The answer required is how many lines of the following entries contain the word "Help", with no other words.
[DATASET Boundary: Start]
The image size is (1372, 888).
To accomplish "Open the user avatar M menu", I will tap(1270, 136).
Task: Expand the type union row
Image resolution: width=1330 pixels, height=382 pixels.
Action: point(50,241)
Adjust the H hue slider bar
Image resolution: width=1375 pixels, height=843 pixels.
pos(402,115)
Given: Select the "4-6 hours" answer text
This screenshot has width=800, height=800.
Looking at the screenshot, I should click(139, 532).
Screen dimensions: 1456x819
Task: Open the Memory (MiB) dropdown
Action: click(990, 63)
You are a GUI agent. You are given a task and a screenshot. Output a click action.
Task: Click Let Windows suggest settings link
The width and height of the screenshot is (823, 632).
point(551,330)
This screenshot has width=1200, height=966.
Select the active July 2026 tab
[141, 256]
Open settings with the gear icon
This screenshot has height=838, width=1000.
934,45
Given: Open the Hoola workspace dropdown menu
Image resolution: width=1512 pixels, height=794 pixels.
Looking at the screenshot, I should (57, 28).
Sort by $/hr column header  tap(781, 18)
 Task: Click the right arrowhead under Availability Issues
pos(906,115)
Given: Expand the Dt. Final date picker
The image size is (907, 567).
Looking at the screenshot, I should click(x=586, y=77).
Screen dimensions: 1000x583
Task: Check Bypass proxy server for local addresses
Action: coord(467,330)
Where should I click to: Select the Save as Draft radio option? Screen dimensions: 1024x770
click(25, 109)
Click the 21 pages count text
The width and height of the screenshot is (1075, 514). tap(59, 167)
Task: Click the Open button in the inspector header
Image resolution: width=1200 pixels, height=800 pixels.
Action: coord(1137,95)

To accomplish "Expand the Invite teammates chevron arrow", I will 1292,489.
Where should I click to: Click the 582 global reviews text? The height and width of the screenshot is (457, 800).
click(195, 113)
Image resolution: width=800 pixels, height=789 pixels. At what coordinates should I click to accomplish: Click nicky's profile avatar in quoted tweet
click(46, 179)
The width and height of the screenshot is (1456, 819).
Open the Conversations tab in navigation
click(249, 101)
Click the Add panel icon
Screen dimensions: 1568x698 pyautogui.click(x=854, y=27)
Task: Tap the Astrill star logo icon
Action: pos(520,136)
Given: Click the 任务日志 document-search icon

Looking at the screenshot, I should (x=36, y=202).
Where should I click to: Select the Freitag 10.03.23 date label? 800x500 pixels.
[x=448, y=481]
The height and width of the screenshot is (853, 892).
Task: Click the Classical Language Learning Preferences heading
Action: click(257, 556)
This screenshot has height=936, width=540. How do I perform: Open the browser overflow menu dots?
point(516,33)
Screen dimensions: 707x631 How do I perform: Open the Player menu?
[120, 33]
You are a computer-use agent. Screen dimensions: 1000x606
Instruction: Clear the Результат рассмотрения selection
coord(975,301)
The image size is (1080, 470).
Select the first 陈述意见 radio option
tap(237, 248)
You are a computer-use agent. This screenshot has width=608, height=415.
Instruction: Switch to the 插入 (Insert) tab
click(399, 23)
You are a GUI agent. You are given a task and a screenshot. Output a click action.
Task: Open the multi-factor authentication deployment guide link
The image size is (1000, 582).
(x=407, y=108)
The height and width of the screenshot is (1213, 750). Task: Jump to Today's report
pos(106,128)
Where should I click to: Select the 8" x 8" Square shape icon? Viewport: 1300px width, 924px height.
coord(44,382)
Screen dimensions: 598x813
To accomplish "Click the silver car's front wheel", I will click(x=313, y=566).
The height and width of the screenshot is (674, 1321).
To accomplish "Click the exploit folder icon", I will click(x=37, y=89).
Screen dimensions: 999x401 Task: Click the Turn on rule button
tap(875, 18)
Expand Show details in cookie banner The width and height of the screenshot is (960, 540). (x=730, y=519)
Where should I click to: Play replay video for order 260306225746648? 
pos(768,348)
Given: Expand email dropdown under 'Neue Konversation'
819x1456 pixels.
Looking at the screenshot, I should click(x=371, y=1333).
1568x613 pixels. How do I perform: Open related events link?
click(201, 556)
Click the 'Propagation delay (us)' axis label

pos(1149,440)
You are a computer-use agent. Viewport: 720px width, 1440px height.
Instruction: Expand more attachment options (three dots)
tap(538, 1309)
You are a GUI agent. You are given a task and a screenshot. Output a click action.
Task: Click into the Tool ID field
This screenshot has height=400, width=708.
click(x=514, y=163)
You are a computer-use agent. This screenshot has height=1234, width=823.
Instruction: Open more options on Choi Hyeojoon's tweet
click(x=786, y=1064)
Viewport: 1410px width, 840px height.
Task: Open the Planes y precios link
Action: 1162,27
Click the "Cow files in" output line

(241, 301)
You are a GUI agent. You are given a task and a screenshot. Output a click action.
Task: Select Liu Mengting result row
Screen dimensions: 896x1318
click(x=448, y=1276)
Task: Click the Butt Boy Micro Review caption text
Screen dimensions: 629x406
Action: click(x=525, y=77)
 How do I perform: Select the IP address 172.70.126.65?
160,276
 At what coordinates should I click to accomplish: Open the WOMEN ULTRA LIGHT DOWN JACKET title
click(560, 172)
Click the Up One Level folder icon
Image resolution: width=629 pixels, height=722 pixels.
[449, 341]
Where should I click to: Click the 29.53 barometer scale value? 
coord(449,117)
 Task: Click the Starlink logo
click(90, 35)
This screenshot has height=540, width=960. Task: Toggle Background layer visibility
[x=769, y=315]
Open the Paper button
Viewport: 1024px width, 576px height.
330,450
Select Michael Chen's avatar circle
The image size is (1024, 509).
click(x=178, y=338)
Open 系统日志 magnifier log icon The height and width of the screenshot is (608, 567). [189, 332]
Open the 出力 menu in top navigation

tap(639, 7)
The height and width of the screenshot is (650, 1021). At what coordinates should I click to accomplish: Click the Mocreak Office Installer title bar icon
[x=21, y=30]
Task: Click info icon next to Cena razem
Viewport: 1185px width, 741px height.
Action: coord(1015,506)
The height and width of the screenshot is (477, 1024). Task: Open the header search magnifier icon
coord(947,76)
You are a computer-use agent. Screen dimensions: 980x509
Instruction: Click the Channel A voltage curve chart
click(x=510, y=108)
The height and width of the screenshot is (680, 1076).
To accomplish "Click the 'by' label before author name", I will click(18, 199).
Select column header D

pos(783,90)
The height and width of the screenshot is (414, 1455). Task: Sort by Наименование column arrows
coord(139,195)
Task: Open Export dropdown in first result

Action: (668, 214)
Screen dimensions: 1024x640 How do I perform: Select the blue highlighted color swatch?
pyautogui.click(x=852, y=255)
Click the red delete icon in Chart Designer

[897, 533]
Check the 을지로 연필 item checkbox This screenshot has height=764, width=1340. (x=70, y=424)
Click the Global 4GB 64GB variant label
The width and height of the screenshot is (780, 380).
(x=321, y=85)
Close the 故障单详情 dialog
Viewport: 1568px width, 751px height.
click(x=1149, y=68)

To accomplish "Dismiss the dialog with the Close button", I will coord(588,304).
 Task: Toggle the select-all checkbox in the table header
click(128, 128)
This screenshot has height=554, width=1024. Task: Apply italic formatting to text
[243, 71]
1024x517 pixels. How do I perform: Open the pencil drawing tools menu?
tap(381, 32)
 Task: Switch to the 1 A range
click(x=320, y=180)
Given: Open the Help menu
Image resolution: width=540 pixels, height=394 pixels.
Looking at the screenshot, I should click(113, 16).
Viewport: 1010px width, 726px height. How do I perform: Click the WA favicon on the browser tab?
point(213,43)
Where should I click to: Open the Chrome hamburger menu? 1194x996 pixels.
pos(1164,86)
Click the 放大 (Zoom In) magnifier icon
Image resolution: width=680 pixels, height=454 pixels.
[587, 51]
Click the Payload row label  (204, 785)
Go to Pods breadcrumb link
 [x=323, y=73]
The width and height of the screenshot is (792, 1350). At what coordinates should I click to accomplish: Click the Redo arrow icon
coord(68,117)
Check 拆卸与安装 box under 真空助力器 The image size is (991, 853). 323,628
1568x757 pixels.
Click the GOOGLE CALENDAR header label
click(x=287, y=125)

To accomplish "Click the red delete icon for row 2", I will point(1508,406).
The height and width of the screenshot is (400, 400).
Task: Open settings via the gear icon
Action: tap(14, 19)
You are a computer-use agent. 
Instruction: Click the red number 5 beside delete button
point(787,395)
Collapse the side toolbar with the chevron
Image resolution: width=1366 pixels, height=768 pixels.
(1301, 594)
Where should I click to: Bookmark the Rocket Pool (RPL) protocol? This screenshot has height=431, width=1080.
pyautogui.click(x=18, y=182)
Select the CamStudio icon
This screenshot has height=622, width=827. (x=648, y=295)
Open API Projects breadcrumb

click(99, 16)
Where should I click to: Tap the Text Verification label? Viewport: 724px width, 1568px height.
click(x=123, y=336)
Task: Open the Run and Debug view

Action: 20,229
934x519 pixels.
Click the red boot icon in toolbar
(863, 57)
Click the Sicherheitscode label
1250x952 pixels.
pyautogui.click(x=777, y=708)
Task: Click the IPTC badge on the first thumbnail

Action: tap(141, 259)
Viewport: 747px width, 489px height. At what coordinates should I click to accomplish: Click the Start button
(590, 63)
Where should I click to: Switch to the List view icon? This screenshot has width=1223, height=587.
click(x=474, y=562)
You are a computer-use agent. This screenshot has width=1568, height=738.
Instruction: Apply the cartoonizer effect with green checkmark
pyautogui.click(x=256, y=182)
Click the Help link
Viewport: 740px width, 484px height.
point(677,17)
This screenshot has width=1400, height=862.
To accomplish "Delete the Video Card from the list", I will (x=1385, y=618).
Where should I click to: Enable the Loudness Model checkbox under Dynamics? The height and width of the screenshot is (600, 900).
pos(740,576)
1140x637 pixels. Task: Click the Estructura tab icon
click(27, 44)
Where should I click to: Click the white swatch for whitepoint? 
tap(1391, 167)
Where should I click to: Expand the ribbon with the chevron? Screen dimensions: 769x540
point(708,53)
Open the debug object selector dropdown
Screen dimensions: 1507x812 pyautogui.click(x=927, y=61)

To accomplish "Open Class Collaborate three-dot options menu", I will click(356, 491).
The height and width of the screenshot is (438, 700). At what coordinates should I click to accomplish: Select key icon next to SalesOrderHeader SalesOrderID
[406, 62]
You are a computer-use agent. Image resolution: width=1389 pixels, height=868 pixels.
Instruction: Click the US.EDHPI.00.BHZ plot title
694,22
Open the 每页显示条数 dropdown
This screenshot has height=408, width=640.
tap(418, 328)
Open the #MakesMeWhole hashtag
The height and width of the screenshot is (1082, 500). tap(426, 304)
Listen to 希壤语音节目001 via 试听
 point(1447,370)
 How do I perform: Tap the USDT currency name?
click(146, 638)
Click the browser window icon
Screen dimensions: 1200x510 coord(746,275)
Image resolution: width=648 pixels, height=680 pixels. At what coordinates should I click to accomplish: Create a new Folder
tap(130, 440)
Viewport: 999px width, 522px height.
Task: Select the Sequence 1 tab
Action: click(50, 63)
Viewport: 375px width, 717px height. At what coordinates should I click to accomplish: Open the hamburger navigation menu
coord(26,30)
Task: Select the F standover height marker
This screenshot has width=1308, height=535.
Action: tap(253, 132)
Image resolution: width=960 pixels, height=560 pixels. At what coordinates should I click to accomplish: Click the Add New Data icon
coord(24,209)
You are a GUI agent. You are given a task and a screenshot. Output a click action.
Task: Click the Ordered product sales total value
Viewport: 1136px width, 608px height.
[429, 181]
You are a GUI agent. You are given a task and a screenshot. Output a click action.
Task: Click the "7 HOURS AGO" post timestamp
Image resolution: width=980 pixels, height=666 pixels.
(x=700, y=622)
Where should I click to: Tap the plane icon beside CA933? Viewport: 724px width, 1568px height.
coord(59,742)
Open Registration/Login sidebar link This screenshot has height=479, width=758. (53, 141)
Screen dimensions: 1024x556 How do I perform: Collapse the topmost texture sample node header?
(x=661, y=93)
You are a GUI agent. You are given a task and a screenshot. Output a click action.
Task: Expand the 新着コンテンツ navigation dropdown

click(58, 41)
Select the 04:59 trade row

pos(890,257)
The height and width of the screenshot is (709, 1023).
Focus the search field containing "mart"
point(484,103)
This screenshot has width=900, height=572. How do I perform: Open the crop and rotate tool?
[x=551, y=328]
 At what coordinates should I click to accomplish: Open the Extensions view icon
[DATASET Boundary: End]
REPLY TO THE EXERCISE:
2